_Work instructions:_ Take every line of the material below that includes the string "screenshot" and copy it out.

Segment Open

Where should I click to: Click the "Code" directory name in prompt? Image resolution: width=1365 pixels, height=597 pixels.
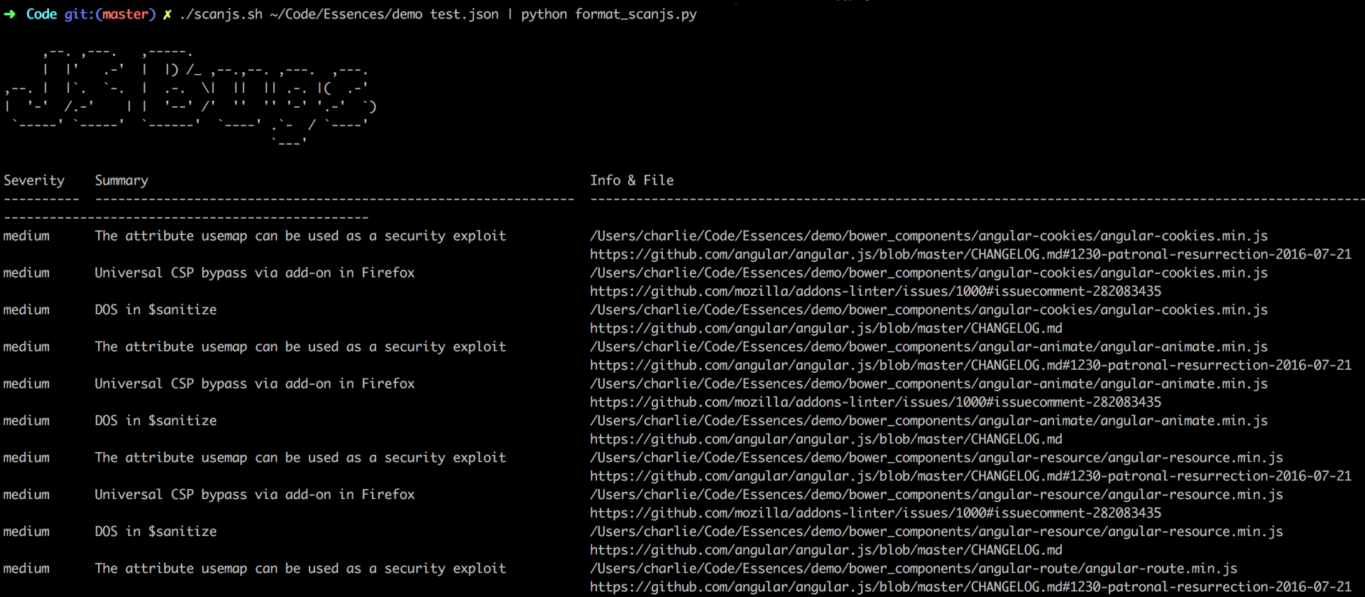point(41,15)
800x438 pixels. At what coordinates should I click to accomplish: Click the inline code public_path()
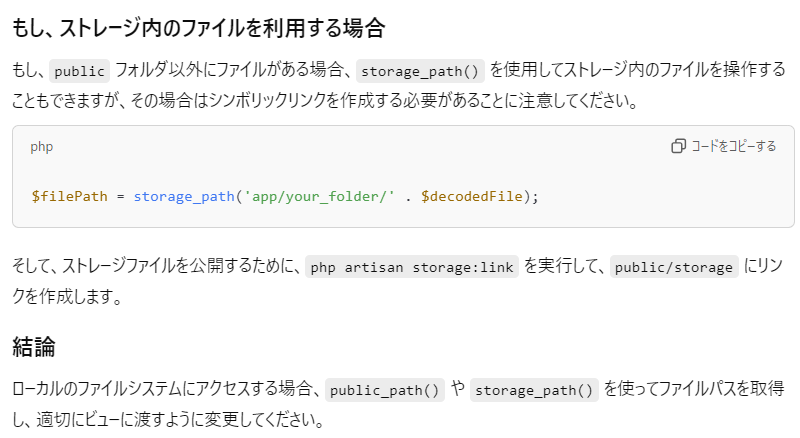[385, 390]
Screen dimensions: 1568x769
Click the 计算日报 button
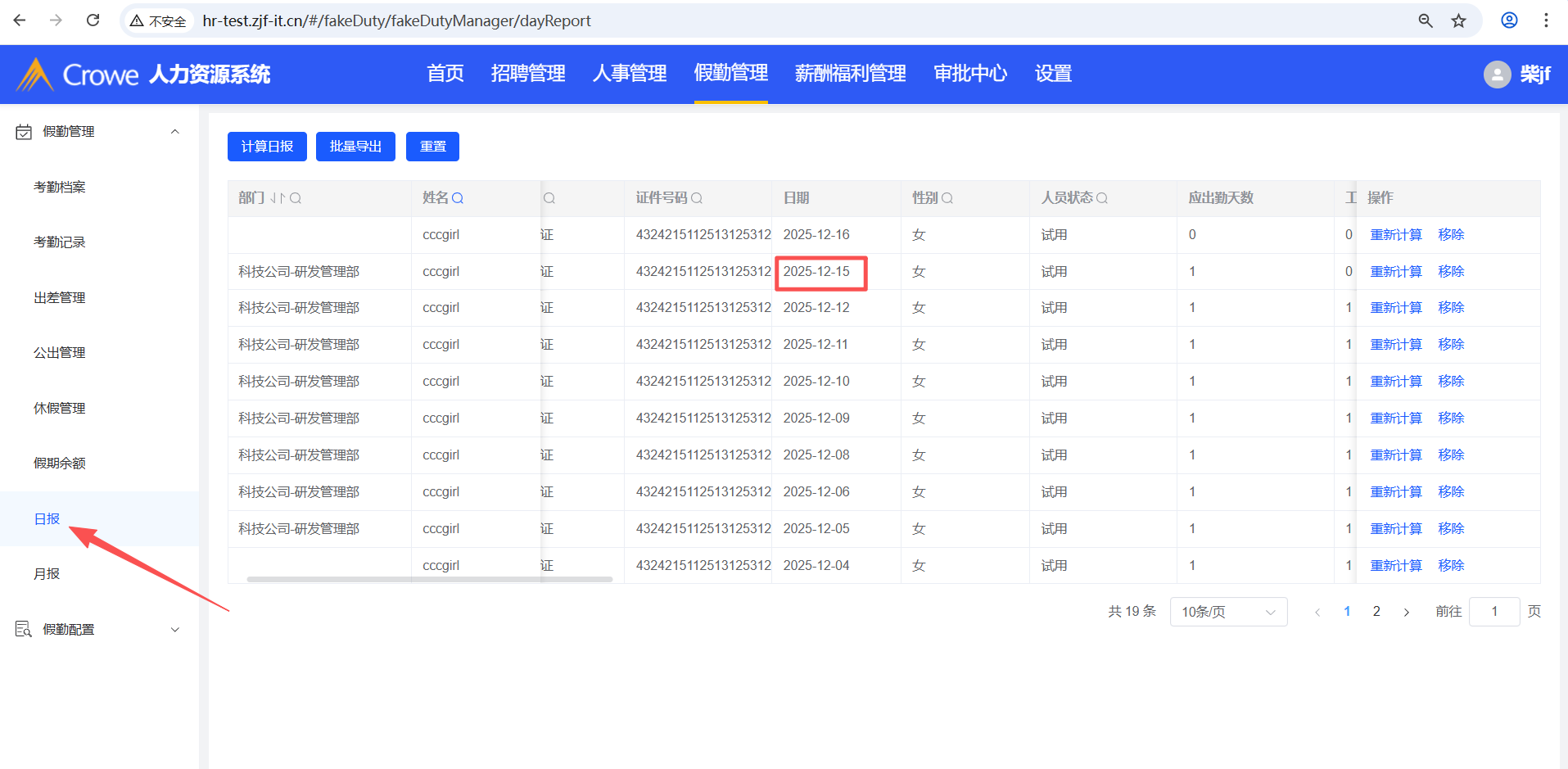(x=267, y=147)
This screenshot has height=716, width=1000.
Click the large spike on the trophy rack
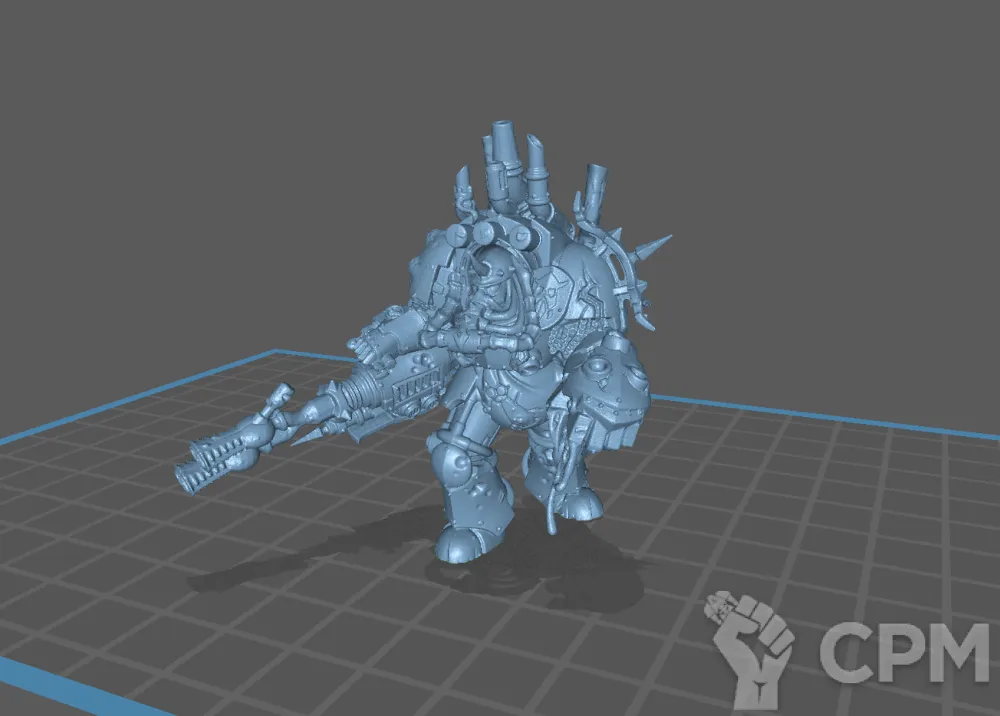click(x=655, y=247)
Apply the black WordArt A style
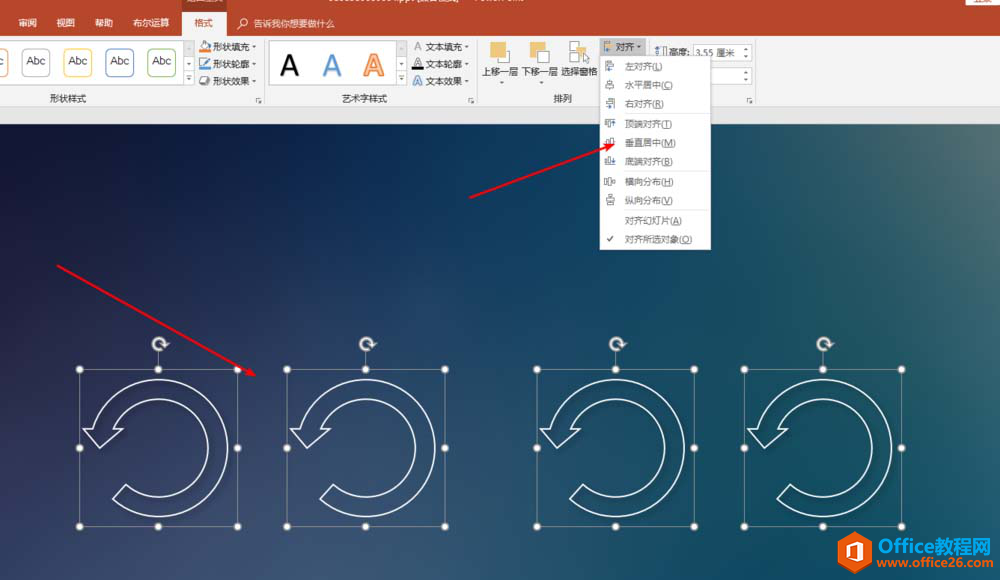Viewport: 1000px width, 580px height. coord(289,65)

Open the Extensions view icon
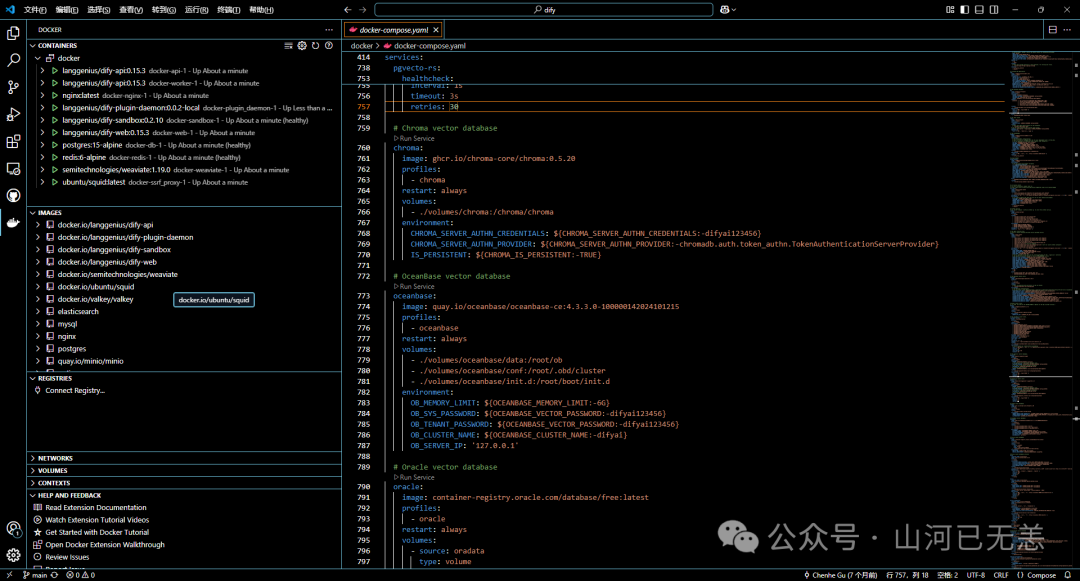[13, 142]
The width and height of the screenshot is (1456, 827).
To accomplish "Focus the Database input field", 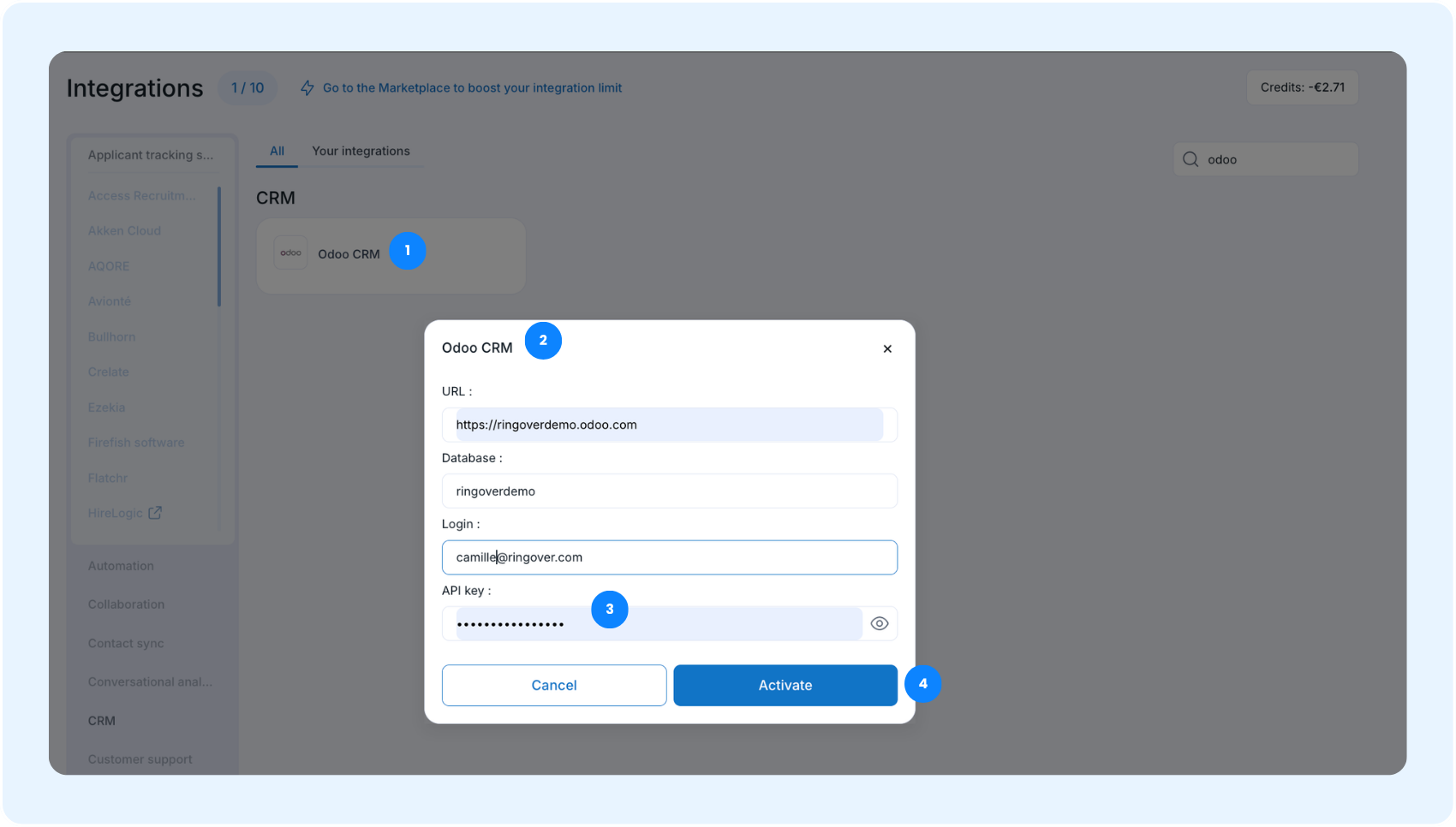I will (x=670, y=491).
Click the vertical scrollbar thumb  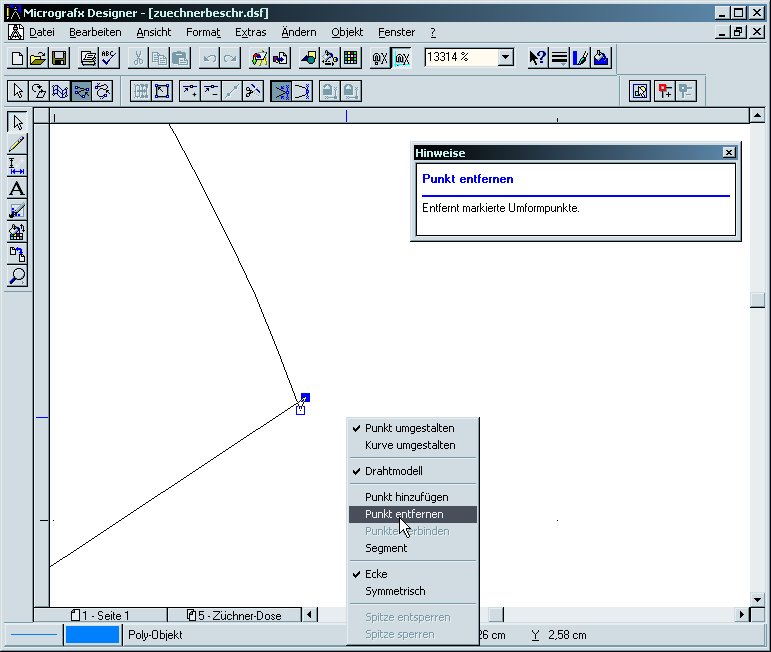758,300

Segment Closed

_Response to this exercise:_
This screenshot has height=716, width=1000.
The width and height of the screenshot is (1456, 827).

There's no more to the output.